### [Task prompt]
Only the lines holding "will" are wanted. Copy every one from the records below.

-- Material shown follows --

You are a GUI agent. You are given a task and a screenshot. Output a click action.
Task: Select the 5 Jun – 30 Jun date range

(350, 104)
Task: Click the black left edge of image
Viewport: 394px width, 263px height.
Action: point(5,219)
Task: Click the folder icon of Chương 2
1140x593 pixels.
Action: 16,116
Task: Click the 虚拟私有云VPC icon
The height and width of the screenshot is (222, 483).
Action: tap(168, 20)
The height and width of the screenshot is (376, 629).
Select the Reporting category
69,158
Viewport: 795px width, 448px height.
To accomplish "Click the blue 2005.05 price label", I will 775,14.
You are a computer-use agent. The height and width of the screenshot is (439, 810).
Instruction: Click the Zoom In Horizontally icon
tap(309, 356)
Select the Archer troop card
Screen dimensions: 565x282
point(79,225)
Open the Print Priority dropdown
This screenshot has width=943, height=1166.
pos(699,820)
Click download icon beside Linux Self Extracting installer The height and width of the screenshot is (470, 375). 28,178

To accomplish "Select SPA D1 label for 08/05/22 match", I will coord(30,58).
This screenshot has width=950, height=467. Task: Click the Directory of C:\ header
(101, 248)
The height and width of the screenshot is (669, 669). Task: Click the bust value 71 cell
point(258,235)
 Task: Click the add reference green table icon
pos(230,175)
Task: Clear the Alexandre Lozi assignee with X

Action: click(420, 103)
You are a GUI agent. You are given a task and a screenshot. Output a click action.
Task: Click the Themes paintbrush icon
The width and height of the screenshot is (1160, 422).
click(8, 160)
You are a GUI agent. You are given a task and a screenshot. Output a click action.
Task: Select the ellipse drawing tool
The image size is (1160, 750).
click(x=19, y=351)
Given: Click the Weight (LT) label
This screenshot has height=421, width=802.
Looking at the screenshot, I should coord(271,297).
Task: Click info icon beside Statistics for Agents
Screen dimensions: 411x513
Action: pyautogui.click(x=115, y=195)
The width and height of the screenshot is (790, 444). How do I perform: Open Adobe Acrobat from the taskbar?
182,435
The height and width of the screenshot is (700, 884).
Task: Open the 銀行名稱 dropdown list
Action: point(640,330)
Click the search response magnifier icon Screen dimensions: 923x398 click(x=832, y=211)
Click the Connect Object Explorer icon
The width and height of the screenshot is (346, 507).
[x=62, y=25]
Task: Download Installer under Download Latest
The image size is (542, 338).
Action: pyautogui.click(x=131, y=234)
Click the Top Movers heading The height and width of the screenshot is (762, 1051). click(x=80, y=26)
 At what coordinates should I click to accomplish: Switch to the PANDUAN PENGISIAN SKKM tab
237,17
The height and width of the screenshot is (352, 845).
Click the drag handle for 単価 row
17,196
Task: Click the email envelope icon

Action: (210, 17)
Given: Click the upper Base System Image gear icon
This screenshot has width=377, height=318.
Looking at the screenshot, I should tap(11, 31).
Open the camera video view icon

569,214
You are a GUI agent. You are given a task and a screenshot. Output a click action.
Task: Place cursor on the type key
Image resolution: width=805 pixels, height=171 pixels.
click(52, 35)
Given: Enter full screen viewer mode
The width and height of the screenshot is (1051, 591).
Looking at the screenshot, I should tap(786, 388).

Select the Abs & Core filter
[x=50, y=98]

-- Material shown concluded --

### [Answer to the exercise]
To accomplish "Click the blue 2005.05 price label", I will 775,14.
To accomplish "Select SPA D1 label for 08/05/22 match", I will coord(30,58).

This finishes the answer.